Women, regardless of nationality or socioeconomic status, have a higher chance to have depression than men. The reasons for such higher chance appear to be a combination of biological and cultural factors.
Women’s Hormonal Variation and Life Phase
Extreme hormonal changes can trigger the reaction of emotional swings for all women. There are studies that show how the hormones can contribute in depression but the reason is not yet totally clear.
Female hormones undoubtedly play a big role in “premenstrual dysphoria”, postpartum depression, and the SAD moment. These forms of depression draw back or stop after the menopausal stage.
In early puberty a girl who reaches the age of 11 years old or younger are more prone to experience depression during adolescence than those girls that are more matured.

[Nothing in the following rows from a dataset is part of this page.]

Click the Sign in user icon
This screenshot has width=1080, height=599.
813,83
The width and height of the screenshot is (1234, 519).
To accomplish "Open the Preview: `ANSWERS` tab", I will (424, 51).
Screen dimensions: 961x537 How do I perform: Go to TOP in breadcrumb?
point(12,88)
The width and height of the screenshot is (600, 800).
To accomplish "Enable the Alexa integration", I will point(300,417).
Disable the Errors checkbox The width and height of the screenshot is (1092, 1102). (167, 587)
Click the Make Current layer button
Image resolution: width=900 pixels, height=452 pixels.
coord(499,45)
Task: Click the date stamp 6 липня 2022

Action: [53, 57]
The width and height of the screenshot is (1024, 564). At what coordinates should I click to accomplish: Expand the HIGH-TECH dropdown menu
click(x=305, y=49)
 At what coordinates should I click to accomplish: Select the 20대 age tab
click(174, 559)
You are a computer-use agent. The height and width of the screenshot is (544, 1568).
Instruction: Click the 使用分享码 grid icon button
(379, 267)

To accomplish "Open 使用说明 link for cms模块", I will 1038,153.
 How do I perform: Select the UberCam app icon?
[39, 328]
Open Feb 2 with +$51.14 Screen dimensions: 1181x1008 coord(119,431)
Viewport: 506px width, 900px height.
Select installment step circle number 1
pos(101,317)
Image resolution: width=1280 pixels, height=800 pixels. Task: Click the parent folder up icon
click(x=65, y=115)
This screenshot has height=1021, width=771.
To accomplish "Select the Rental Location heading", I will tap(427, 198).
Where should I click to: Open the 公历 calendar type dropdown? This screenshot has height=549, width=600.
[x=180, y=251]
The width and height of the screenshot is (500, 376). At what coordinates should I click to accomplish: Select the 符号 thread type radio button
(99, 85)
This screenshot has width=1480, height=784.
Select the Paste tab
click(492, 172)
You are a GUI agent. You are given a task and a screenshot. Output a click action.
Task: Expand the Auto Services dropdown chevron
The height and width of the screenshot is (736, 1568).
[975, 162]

By the time of pre-menopausal, women between the ages of 20 and 45 are most at risk to get depression. Based on the record of the study, 34% of this age group are complaining of having symptoms of major depression.
Depression usually occurs around menopausal stage, it is the stage when the women’s hormonal secretion changes. Usually symptoms like lack of sleep, mood swing, hypertension, and loss of appetite are experienced.
Once the women pass into the postmenopausal stage, some of the studies show that the average depression scores are nearly as low as those women that are under premenopausal stage. As a matter of fact, there are women cases that shows that after they had experienced menopause, they had also suffered from depression. One of the particular cause in that case is the seasonal changes.
There are other studies in United States that have reported that even grandmothers who shows care for their grandchildren and family, not considering the situation in which they work outside or at home, have a high risk for depression, other factors may be involved.